On the tenuous basis
that Easter is a time for new beginnings, I’ve given this blog a minor
facelift. The headline font is changed to orange which matches the book cover
better. I’ve also updated my profile and the picture, much as I would like to
remain forever youthful. Exciting times, but now back to the election.
I wrote in my last
post that Nicola Sturgeon of the SNP was widely seen, including by me, as
having been the best performer in the Leaders’ debate. She arrived back in
Scotland to a rapturous
reception. It is interesting to see the response
to this from the British media, which has not attacked either Leanne Wood or
Natalie Bennett who are not seen as a threat, but have gone to town on
Sturgeon.

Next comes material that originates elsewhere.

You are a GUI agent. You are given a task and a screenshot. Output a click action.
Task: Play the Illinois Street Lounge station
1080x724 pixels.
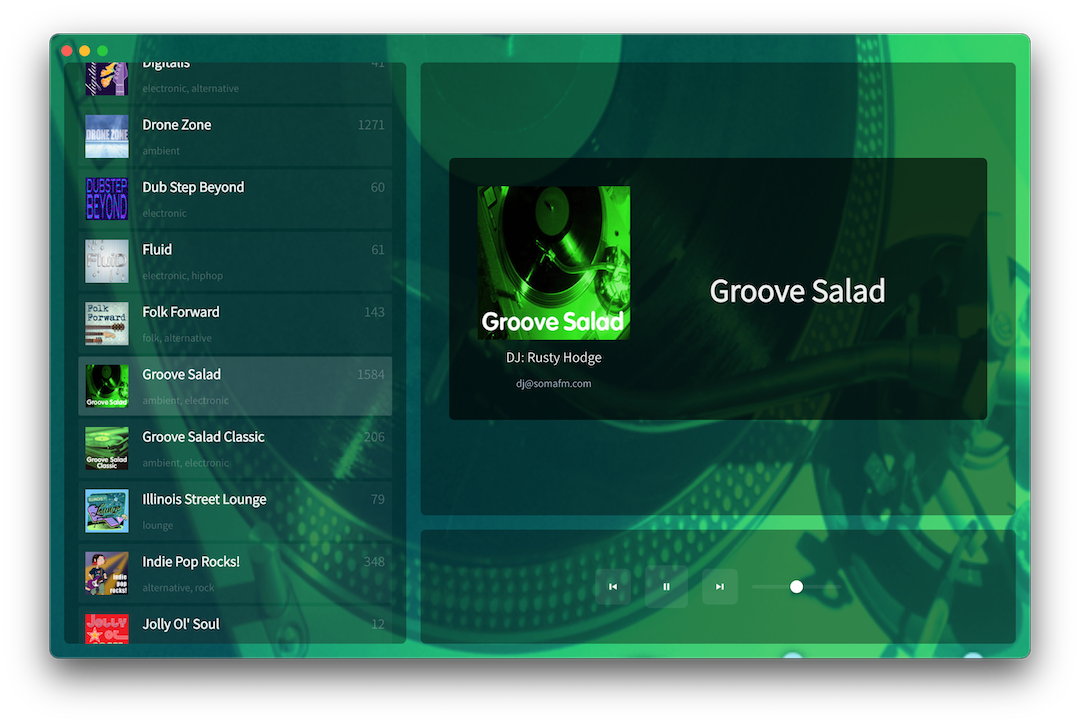(x=235, y=510)
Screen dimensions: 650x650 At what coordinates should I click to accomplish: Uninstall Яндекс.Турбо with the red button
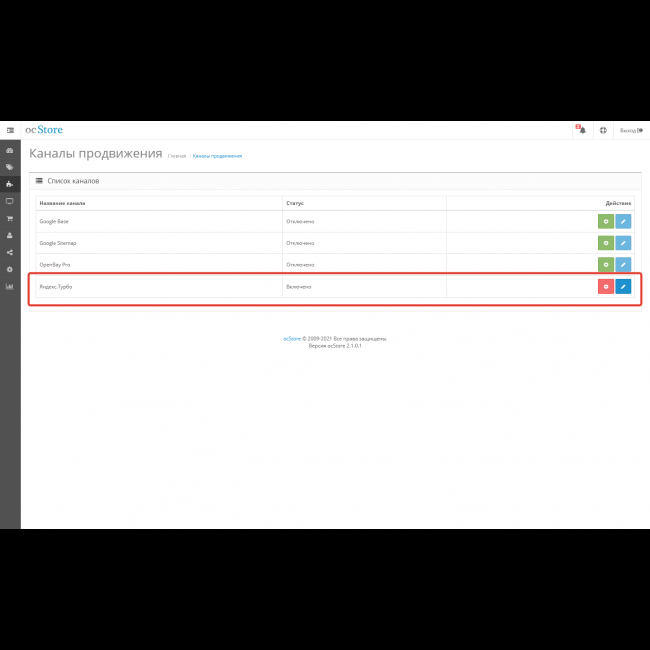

Saturday’s Daily Telegraph led with a leaked
story that Sturgeon secretly supported the Conservatives to win the election. This would, of course, be very damaging to
her if true and she immediately issued a
denial. The supposed leak is now being investigated.
Meanwhile in
another right-wing paper, the Daily Mail, Sturgeon is
depicted as “the most dangerous woman in British politics”, accompanied by a
suitably scary picture in an article dripping with contempt and fear. The line of attack is two-fold. One is that she is a supposedly
rabid left-winger (actually she is what in other European countries would be seen as a mainstream social democrat) who would try
to “impose big-state socialism” on a Miliband government. It’s an odd
accusation since the Mail has always depicted ‘Red Ed’ Miliband as a red
of the deepest hue, not least in its despicable attack on his father, which I posted
about at the time. Why, then, would Sturgeon need to
“impose” such and agenda? The other prong of the attack is slightly stranger,
but possibly more potent and we are likely to hear more of it if the current opinion polls hold. It is that it
would be illegitimate for Scottish MPs to affect British politics against the
wishes of the English, and were it to happen it would cause a crisis for the
political system. But that does not begin to make sense. The political Right,
including the Mail were all out against Scottish independence at last year’s
referendum, insisting that Scotland should remain
in the Union. How, then, can it be illegitimate for Scottish MPs to shape
British politics? And, after all, Scotland in the 1980s had to accept Tory
governments which had almost no electoral support in that country. Yet that was
seen as perfectly legitimate: it was the overall national vote that counted,
not the way it was composed as between the constituent parts of the United
Kingdom.
There’s no great
surprise in any of this. The British press is for the most part relentlessly
right-wing and has for decades launched vitriolic attacks and character
assassinations on anyone remotely departing from the Conservative Party script
(as with former Labour leaders Michael Foot and Neil Kinnock). In that way, I can understand the situation of those who I
otherwise disagree with. New Labour’s courting of the mainstream media and
UKIP’s resentment of it both make sense. But I wonder whether it any longer
holds the power it once did. People now
get their news from multiple sources, mainly from the internet. Even in the heyday of the print press it was said that the majority
of Sun readers voted Labour, despite
the paper’s anti-Labour editorial stance. Now, I would think that the print
media is even less influential. And the Mail
article, the opening sentence of which referred to Sturgeon's "stilettoes
and new hairstyle", was curiously dated (gosh, she's, you
know, one of those women) as was the patronizing follow-up on how she has become "sexier with age". At
all events, the opinion polls seem to have been unaffected by the leaders’ debate and its aftermath.